To był bardzo jednostronny mecz! Myszy kompletnie zdominowały mistrzów ELEAGUE Major 2017 i pokonały ich wynikiem 16:2. Jak do tego doszło?
Astralis
2
Faza grupowa
ELEAGUE Major: Boston 2018
Runda pierwsza
Cache
(2:13; 0:3)
mousesports
16
Każdy mówił, że mecz między tymi zespołami będzie bardzo ciekawy i… faktycznie tak było! Może nie był wyrównany, ale czy ktoś spodziewał się aż takiej dominacji mousesports? Raczej nie, bo przypominamy, że Astralis, to zespół który rok temu triumfował na ELEAGUE Major Atlanta, a co więcej – przez większość miesięcy utrzymywał się w czołówce.
Wszystko zaczęło się standardowo od rundy pistoletowej. Myszy grające po stronie terrorystów zajęły BS i później już go nie oddały, bo były w zbyt wielkiej przewadze, aby Duńczycy im zagrozili. Następne dwa punkty łatwo wpadły na konto oskara i spółki, aż w końcu przyszła pora na pierwszego fulla i o dziwo – kolejne zwycięstwo mousesports. Międzynarodowy skład czuł się znacznie mocniejszy i dominował na mapie, jakby grał na drużynę kilka klas słabszą od siebie. Podczas pierwszej połowy Astralis wykorzystało prawie wszystkie pauzy taktyczne, a trzecią użyli przy wyniku 0:12! To był prawdziwy koszmar, w jakim znalazła się duńska drużyna. Aktualni antyterroryści nie wiedzieli jak zapobiec świetnym atakom, aż nareszcie trzynaste starcie przyniosło honorową rundę dla formacji gla1ve'a. Przed zmianą stron mousesports miało idealne prowadzenie, które dawało im ogromną swobodę – 13:2.

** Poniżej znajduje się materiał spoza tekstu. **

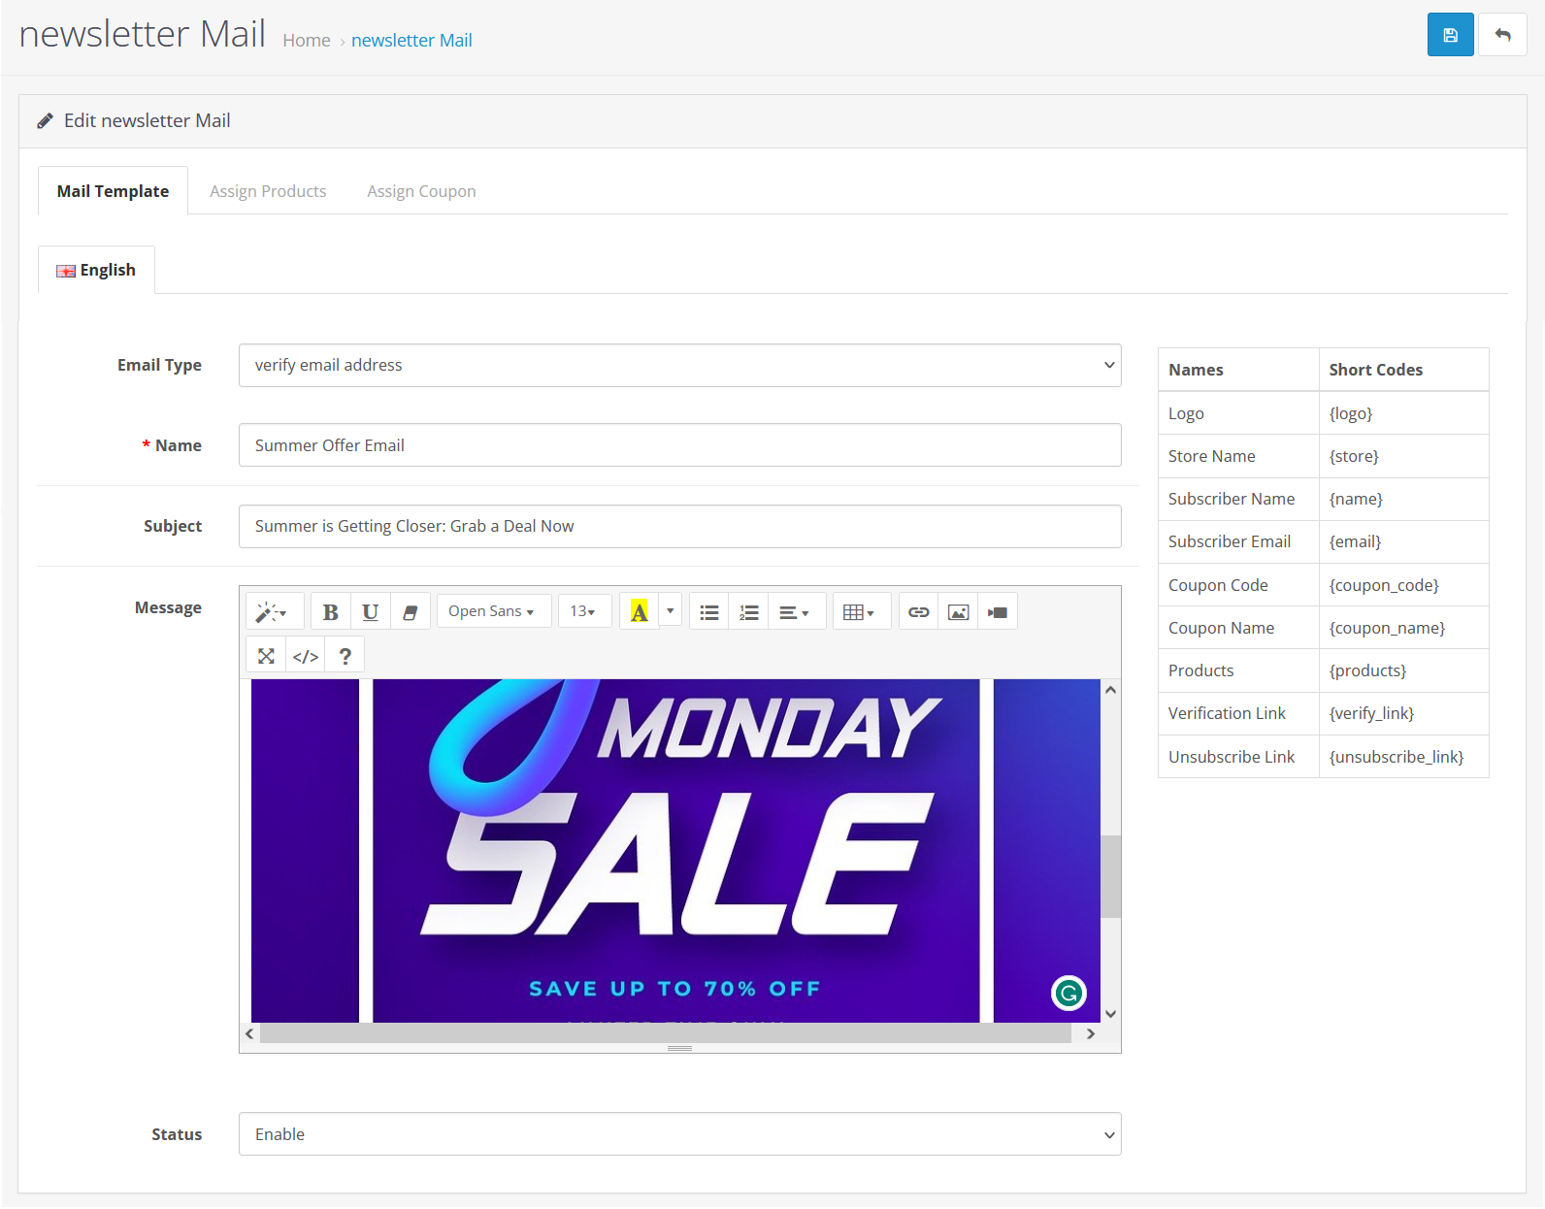The image size is (1545, 1209).
Task: Expand the Open Sans font family dropdown
Action: coord(493,611)
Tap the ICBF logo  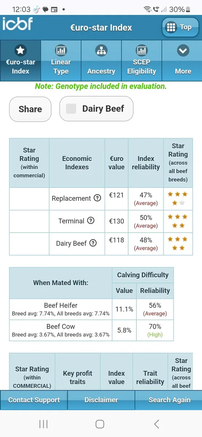pyautogui.click(x=18, y=24)
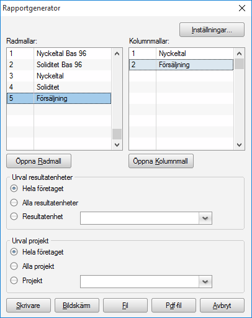The image size is (252, 318).
Task: Click Radmallar list scroll down arrow
Action: click(x=117, y=145)
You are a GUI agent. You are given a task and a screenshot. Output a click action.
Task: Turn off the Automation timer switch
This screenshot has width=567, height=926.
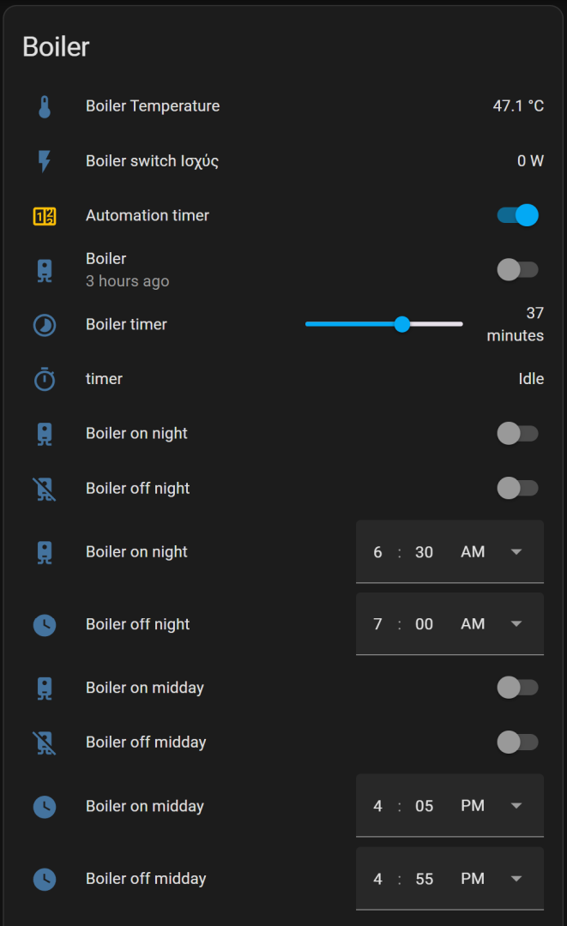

Druga połowa, to już formalność. Myszy szybko dokończyły dzieło zniszczenia. Najpierw zniszczyły enemy w pistoletówce, a następnie dwie ostatnie rundy posiadały lepszy ekwipunek, więc Astralis znowu było bez szans.
Dzięki temu zwycięstwu mousesports posiada bilans 1/0 i jest kolejną ekipą, która zdołała pokonać legendy. Następne spotkanie już niedługo, a zmierzy się w nim Cloud9 i G2.